-- Start Data extract --
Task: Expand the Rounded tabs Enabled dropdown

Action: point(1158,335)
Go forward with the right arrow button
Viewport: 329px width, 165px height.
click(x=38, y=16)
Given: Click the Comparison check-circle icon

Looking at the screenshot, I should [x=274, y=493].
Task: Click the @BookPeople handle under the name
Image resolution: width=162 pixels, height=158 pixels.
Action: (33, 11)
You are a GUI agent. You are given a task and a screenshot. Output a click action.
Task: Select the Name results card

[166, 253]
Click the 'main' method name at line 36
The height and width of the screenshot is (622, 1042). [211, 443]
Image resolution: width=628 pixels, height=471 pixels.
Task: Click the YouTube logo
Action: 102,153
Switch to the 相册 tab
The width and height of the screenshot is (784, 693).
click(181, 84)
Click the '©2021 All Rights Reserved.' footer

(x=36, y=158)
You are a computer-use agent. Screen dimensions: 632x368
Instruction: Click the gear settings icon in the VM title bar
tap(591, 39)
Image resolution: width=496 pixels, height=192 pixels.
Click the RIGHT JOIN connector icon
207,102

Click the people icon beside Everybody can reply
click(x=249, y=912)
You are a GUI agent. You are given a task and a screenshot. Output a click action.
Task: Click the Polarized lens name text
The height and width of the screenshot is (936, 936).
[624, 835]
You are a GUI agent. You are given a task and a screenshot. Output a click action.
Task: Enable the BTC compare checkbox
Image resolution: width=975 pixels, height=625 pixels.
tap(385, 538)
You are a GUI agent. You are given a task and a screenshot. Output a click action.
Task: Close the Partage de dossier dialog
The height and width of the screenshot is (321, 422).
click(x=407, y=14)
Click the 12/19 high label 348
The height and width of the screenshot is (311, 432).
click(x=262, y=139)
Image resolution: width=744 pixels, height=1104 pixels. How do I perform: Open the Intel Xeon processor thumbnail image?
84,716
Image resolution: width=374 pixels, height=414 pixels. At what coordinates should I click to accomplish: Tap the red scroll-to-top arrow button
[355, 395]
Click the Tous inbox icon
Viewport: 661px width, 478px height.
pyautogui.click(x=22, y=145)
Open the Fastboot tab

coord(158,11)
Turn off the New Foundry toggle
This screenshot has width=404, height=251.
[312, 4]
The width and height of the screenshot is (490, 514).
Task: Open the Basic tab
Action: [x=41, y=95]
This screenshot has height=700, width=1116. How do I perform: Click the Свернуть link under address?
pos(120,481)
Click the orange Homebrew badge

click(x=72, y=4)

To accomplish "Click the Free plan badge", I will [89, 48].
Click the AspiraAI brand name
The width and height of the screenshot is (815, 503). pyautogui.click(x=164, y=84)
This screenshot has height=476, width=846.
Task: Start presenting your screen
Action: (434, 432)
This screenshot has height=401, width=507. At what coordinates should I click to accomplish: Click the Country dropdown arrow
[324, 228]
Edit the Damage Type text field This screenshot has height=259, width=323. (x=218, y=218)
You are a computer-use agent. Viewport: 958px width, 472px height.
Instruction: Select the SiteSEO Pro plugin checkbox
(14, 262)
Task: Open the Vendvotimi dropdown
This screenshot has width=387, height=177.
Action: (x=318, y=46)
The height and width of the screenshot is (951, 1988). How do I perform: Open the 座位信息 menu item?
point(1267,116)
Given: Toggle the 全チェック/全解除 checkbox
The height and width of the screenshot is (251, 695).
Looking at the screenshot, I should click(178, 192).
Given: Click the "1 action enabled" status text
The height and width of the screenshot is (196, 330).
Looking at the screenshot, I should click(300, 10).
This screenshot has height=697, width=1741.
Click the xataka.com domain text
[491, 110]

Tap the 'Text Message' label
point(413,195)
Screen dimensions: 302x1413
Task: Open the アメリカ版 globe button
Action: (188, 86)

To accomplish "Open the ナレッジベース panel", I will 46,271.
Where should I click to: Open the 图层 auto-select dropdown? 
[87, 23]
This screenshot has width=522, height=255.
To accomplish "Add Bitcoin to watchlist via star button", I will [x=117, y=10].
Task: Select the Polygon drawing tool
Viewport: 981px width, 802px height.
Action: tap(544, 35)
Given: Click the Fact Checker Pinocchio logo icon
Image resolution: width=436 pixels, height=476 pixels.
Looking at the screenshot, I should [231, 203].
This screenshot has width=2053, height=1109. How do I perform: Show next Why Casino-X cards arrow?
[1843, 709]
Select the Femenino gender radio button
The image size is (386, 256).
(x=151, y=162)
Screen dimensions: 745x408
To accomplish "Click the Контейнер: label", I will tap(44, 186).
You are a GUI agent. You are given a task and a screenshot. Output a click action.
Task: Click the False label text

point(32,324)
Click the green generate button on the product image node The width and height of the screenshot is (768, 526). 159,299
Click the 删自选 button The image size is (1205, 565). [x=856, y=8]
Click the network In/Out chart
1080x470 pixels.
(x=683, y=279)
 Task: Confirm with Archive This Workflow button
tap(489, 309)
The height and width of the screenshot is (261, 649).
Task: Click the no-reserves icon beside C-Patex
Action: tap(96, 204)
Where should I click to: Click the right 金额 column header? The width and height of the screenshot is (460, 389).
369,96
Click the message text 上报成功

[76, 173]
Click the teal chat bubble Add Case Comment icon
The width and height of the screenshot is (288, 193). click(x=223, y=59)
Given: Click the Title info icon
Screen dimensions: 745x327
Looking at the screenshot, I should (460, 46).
-- End Data extract --
Exercise details
Reproduce all of the data above, changing each instance of "GUI agent" to "interface agent" and keeping every other character the same.

Answer to the exercise
Task: Expand the Rounded tabs Enabled dropdown

Action: point(1158,335)
Go forward with the right arrow button
Viewport: 329px width, 165px height.
click(x=38, y=16)
Given: Click the Comparison check-circle icon

Looking at the screenshot, I should [x=274, y=493].
Task: Click the @BookPeople handle under the name
Image resolution: width=162 pixels, height=158 pixels.
Action: (33, 11)
You are a interface agent. You are given a task and a screenshot. Output a click action.
Task: Select the Name results card

[166, 253]
Click the 'main' method name at line 36
The height and width of the screenshot is (622, 1042). [211, 443]
Image resolution: width=628 pixels, height=471 pixels.
Task: Click the YouTube logo
Action: 102,153
Switch to the 相册 tab
The width and height of the screenshot is (784, 693).
click(181, 84)
Click the '©2021 All Rights Reserved.' footer

(x=36, y=158)
You are a computer-use agent. Screen dimensions: 632x368
Instruction: Click the gear settings icon in the VM title bar
tap(591, 39)
Image resolution: width=496 pixels, height=192 pixels.
Click the RIGHT JOIN connector icon
207,102

Click the people icon beside Everybody can reply
click(x=249, y=912)
You are a interface agent. You are given a task and a screenshot. Output a click action.
Task: Click the Polarized lens name text
The height and width of the screenshot is (936, 936).
[624, 835]
You are a interface agent. You are given a task and a screenshot. Output a click action.
Task: Enable the BTC compare checkbox
Image resolution: width=975 pixels, height=625 pixels.
tap(385, 538)
You are a interface agent. You are given a task and a screenshot. Output a click action.
Task: Close the Partage de dossier dialog
The height and width of the screenshot is (321, 422).
click(x=407, y=14)
Click the 12/19 high label 348
The height and width of the screenshot is (311, 432).
click(x=262, y=139)
Image resolution: width=744 pixels, height=1104 pixels. How do I perform: Open the Intel Xeon processor thumbnail image?
84,716
Image resolution: width=374 pixels, height=414 pixels. At what coordinates should I click to accomplish: Tap the red scroll-to-top arrow button
[355, 395]
Click the Tous inbox icon
Viewport: 661px width, 478px height.
pyautogui.click(x=22, y=145)
Open the Fastboot tab

coord(158,11)
Turn off the New Foundry toggle
This screenshot has width=404, height=251.
[312, 4]
The width and height of the screenshot is (490, 514).
Task: Open the Basic tab
Action: [x=41, y=95]
This screenshot has height=700, width=1116. How do I perform: Click the Свернуть link under address?
pos(120,481)
Click the orange Homebrew badge

click(x=72, y=4)

To accomplish "Click the Free plan badge", I will [89, 48].
Click the AspiraAI brand name
The width and height of the screenshot is (815, 503). pyautogui.click(x=164, y=84)
This screenshot has height=476, width=846.
Task: Start presenting your screen
Action: (434, 432)
This screenshot has height=401, width=507. At what coordinates should I click to accomplish: Click the Country dropdown arrow
[324, 228]
Edit the Damage Type text field This screenshot has height=259, width=323. (x=218, y=218)
You are a computer-use agent. Viewport: 958px width, 472px height.
Instruction: Select the SiteSEO Pro plugin checkbox
(14, 262)
Task: Open the Vendvotimi dropdown
This screenshot has width=387, height=177.
Action: (x=318, y=46)
The height and width of the screenshot is (951, 1988). How do I perform: Open the 座位信息 menu item?
point(1267,116)
Given: Toggle the 全チェック/全解除 checkbox
The height and width of the screenshot is (251, 695).
Looking at the screenshot, I should click(178, 192).
Given: Click the "1 action enabled" status text
The height and width of the screenshot is (196, 330).
Looking at the screenshot, I should click(300, 10).
This screenshot has height=697, width=1741.
Click the xataka.com domain text
[491, 110]

Tap the 'Text Message' label
point(413,195)
Screen dimensions: 302x1413
Task: Open the アメリカ版 globe button
Action: (188, 86)

To accomplish "Open the ナレッジベース panel", I will 46,271.
Where should I click to: Open the 图层 auto-select dropdown? 
[87, 23]
This screenshot has width=522, height=255.
To accomplish "Add Bitcoin to watchlist via star button", I will [x=117, y=10].
Task: Select the Polygon drawing tool
Viewport: 981px width, 802px height.
Action: tap(544, 35)
Given: Click the Fact Checker Pinocchio logo icon
Image resolution: width=436 pixels, height=476 pixels.
Looking at the screenshot, I should [231, 203].
This screenshot has width=2053, height=1109. How do I perform: Show next Why Casino-X cards arrow?
[1843, 709]
Select the Femenino gender radio button
The image size is (386, 256).
(x=151, y=162)
Screen dimensions: 745x408
To accomplish "Click the Контейнер: label", I will tap(44, 186).
You are a interface agent. You are given a task and a screenshot. Output a click action.
Task: Click the False label text

point(32,324)
Click the green generate button on the product image node The width and height of the screenshot is (768, 526). 159,299
Click the 删自选 button The image size is (1205, 565). [x=856, y=8]
Click the network In/Out chart
1080x470 pixels.
(x=683, y=279)
 Task: Confirm with Archive This Workflow button
tap(489, 309)
The height and width of the screenshot is (261, 649).
Task: Click the no-reserves icon beside C-Patex
Action: tap(96, 204)
Where should I click to: Click the right 金额 column header? The width and height of the screenshot is (460, 389).
369,96
Click the message text 上报成功

[76, 173]
Click the teal chat bubble Add Case Comment icon
The width and height of the screenshot is (288, 193). click(x=223, y=59)
Given: Click the Title info icon
Screen dimensions: 745x327
Looking at the screenshot, I should (460, 46).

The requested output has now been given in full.